Venda de remédios por hospitais deve ocorrer sem lucro, com cobrança limitada ao custo, decide a Justiça ao validar norma da CMED.
Venda de remédios por hospitais Justiça proíbe lucro

Venda de remédios por hospitais não pode gerar lucro para as unidades de saúde. A Justiça decidiu que hospitais devem cobrar apenas o valor pago na aquisição dos medicamentos.

Além disso, o Tribunal manteve a validade de norma que impõe a chamada margem zero na comercialização desses produtos.
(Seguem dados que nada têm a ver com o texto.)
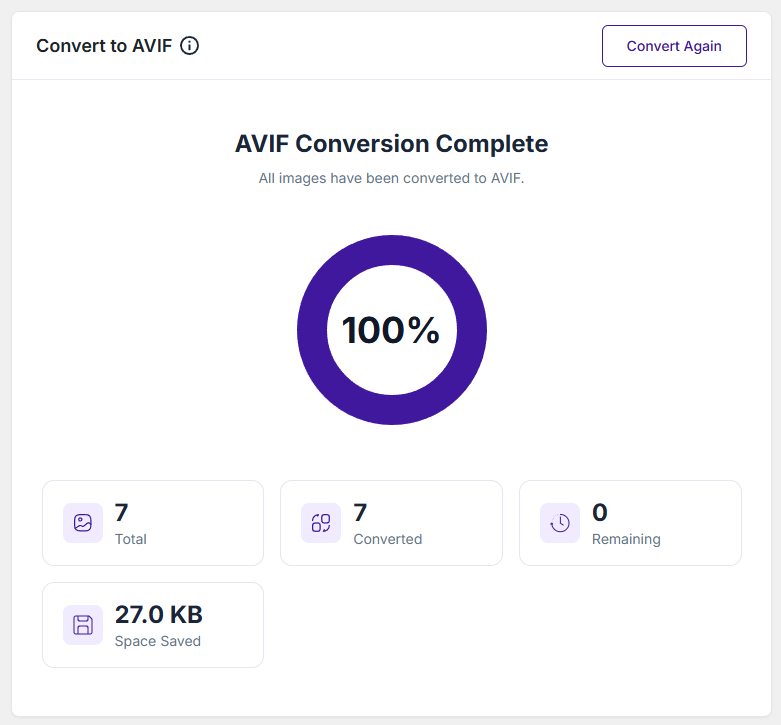781x725 pixels.
Task: Click the Converted label text
Action: (388, 539)
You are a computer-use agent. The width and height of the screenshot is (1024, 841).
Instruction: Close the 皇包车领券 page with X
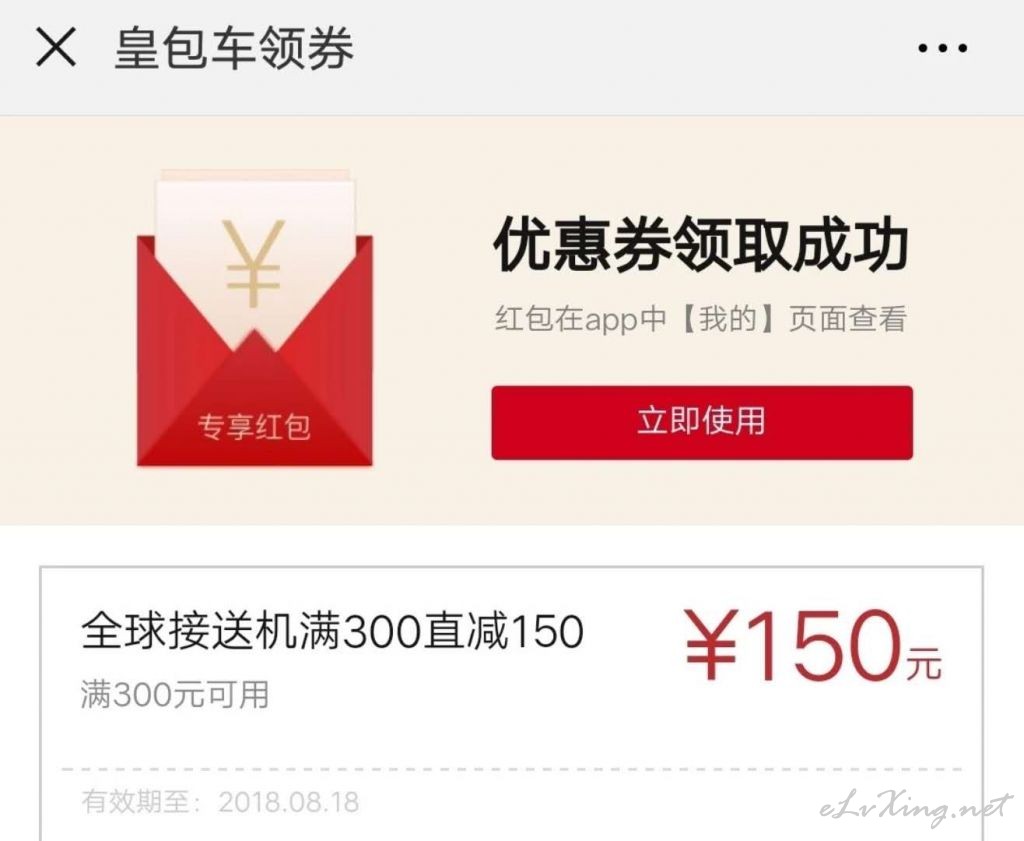[56, 47]
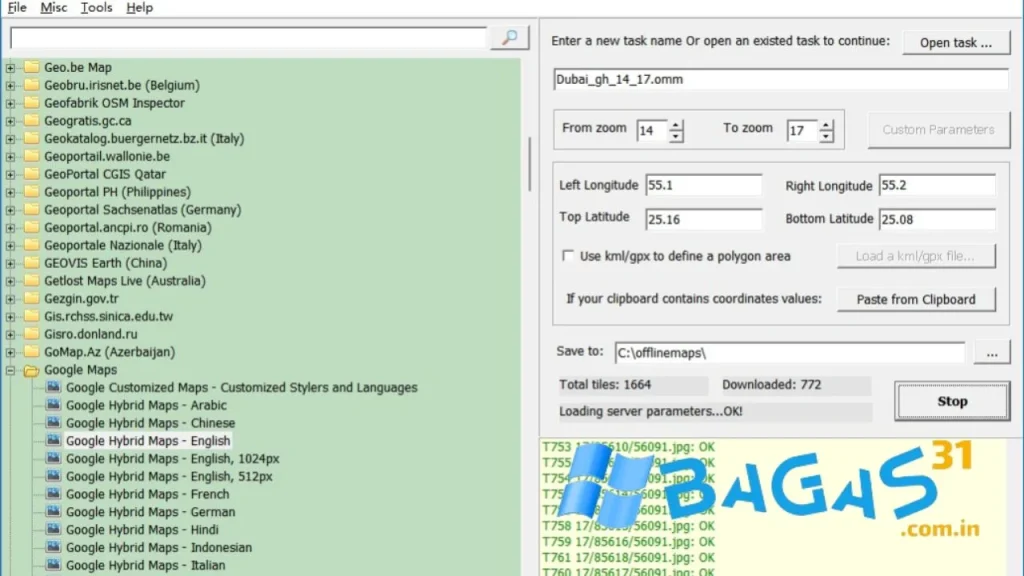The height and width of the screenshot is (576, 1024).
Task: Click the Paste from Clipboard button
Action: coord(915,299)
Venda de remédios por hospitais e a margem zero

Nesse sentido, a Corte rejeitou recurso de entidades hospitalares e confirmou a Resolução nº 02/2018 da Câmara de Regulação do Mercado de Medicamentos. A norma limita a cobrança ao custo de aquisição.Por outro lado, as entidades sustentavam que a regra inviabilizaria o equilíbrio financeiro das instituições, especialmente das filantrópicas.

Justiça diferencia assistência médica e comércio farmacêutico

No entanto, o relator destacou que a atividade principal dos hospitais é a prestação de serviços de saúde. Dessa forma, a venda de medicamentos com finalidade lucrativa não integra essa função.

Além disso, o voto ressaltou que o comércio de fármacos é atividade típica de farmácias e drogarias. Aos hospitais, cabe apenas o reembolso do valor gasto na compra.

Competência legal da Câmara de Regulação

Nesse sentido, o Tribunal entendeu que a resolução não criou obrigação ilegal. Como resultado, reconheceu que a lei confere ampla autonomia normativa à Câmara de Regulação do Mercado de Medicamentos.

Por outro lado, a Justiça afastou o argumento de que a legislação não permitiria a margem zero. O colegiado afirmou que a competência para fixar margens inclui a possibilidade de fixá-las em zero.

Custos operacionais não justificam sobrepreço

No entanto, os ministros rejeitaram a tese de que despesas com logística, transporte e armazenamento autorizariam a cobrança acima do custo. Segundo o entendimento, tais custos não transformam o hospital em comerciante.

Além disso, o Tribunal considerou irrelevante o argumento de possível impacto regional na oferta de serviços. A avaliação econômica não afasta a legalidade do ato normativo.

Por fim, a decisão consolida o entendimento de que a venda de remédios por hospitais deve ocorrer sem margem de lucro, reforçando a separação entre assistência médica e comércio farmacêutico.